Their role is especially valuable for adult children who live far from an aging parent or who feel overwhelmed by the logistics of care. A geriatric care manager can evaluate whether someone is safe living alone, coordinate medical appointments, suggest appropriate living arrangements, and provide emotional support to caregivers who are burning out. They also help with difficult conversations, like when it’s time to stop driving or consider moving out of the family home.

Where Geriatric Care Happens

Geriatric care takes place across many settings depending on someone’s needs. For older adults living at home, services might include visiting nurses, home health aides, meal delivery, and transportation assistance. The federal Program of All-Inclusive Care for the Elderly, known as PACE, provides comprehensive medical and social services to frail older adults who still live in the community. Most PACE participants qualify for both Medicare and Medicaid, and the program covers everything from primary care to adult day services, aiming to keep people out of nursing homes as long as possible.

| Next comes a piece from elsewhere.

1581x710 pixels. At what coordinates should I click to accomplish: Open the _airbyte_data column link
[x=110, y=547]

For those who need more support, options include assisted living communities, memory care units designed for people with dementia, and skilled nursing facilities that provide round-the-clock medical care. Geriatric care also plays a critical role during transitions, such as moving from a hospital back home. These handoffs are risky moments. Medications get changed, instructions get lost, and follow-up appointments get missed. Having a geriatric team or care manager coordinating the transition reduces the chance that a recently discharged older adult ends up back in the emergency room.

The Geriatrician Shortage

Despite growing demand, there are roughly 7,000 board-certified geriatricians in the United States, which works out to less than one geriatrician for every 10,000 older adults. Experts have estimated that the country needs about 28,000 geriatricians to meet current and near-future demand. That gap isn’t closing quickly.

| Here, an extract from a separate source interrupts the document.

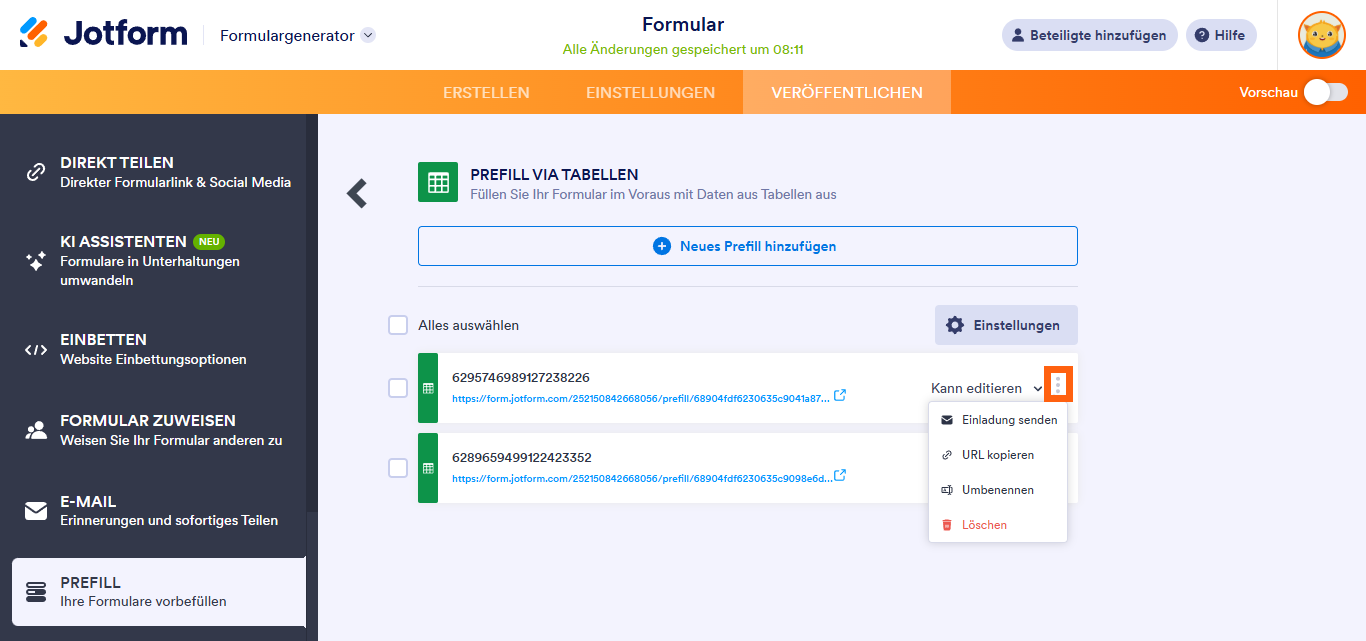The height and width of the screenshot is (641, 1366).
Task: Click the profile avatar in the top corner
Action: point(1321,34)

This shortage means many older adults will never see a geriatrician directly. Instead, the principles of geriatric care are increasingly being adopted by primary care doctors, nurse practitioners, and other clinicians who treat older patients. The Age-Friendly Health Systems initiative, led by the Institute for Healthcare Improvement, promotes a framework built around four priorities: what matters most to the patient, medication safety, mental sharpness, and mobility. Thousands of healthcare sites across the country have adopted this model, bringing geriatric thinking into everyday practice even when a geriatrician isn’t available.

If you’re looking for geriatric care for yourself or a family member, start with your primary care provider and ask whether a referral to a geriatrician or a comprehensive geriatric assessment makes sense. If a geriatrician isn’t available in your area, look for a geriatric care manager through the Aging Life Care Association, or contact your local Area Agency on Aging for help identifying services in your community.